Government Battles Cyber Crime
W A S H I N G T O N, July 21 -- Hackers commandeered 200,000 computer servers worldwide to attack the White House Web site this week. Quick action deflected the assault.
It came one day before the Bush administration went on the offensive against cyber crime. The attorney general announced the formation of ten new special units to prosecute it.
"New teams will prosecute vigorously those responsible for cyber crime," Attorney General John Ashcroft said. "There are no free passes in cyberspace."
Officials worry that cyber terrorists will shut down vital services, creating chaos by crashing power, banking or telecommunications networks.
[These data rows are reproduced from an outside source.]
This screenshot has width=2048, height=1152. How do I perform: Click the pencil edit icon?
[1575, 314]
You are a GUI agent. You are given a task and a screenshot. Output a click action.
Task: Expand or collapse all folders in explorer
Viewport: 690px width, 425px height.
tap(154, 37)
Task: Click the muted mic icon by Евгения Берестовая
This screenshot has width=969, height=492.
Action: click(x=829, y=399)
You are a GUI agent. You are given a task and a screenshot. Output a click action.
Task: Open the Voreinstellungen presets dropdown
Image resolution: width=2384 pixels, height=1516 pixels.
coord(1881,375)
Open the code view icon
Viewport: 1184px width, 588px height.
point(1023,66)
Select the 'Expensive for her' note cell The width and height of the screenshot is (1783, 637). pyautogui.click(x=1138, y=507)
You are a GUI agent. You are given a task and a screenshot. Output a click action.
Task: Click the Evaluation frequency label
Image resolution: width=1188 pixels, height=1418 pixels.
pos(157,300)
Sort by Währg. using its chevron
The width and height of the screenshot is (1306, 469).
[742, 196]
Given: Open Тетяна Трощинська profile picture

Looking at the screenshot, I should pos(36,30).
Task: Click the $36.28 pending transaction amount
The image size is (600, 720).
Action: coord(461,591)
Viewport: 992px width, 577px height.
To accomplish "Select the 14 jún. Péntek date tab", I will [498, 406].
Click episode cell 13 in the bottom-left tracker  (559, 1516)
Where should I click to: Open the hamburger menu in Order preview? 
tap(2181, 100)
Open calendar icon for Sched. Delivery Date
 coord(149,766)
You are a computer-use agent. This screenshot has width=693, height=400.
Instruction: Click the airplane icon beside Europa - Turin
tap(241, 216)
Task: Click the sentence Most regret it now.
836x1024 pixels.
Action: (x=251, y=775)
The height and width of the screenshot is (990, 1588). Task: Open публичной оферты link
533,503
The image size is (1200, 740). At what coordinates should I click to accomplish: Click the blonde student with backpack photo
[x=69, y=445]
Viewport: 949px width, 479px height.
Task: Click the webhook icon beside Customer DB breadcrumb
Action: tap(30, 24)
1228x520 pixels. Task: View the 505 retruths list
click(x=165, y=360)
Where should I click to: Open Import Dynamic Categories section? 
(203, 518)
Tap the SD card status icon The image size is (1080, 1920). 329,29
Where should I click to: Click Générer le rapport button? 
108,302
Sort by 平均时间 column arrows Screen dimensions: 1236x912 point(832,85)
"This … has created a major national security problem of the sort that the federal government alone cannot solve," says John Tritak, director of the Critical Infrastructure Assurance Office at the U.S. Department of Commerce. "It must necessarily collaborate with industry on an unprecedented level."
Will Industry Cooperate?
Industry, however, has been a half-hearted collaborator. Last year, 85 percent of big companies and government agencies said they were victims of cyber attacks — and private industry spent $300 billion to fight hackers.
But the government's efforts face continuing distrust from business. Only a third of companies report computer intrusions to authorities.
"They seem to think often — the industry does — that government can't handle the problem and that they, industry themselves, have the better skills," says Frank Cilluffo, of the Center for Strategic and International Studies, a Washington consulting group.
The administration hopes to convince businesses otherwise.
ABC News has learned President Bush intends to name someone from the private sector as vice chairman of a new White House board that will coordinate the government's efforts to combat cyber terrorism.
That would move closer to what security experts want — a central emergency response team, combining industry's know-how with government's muscle.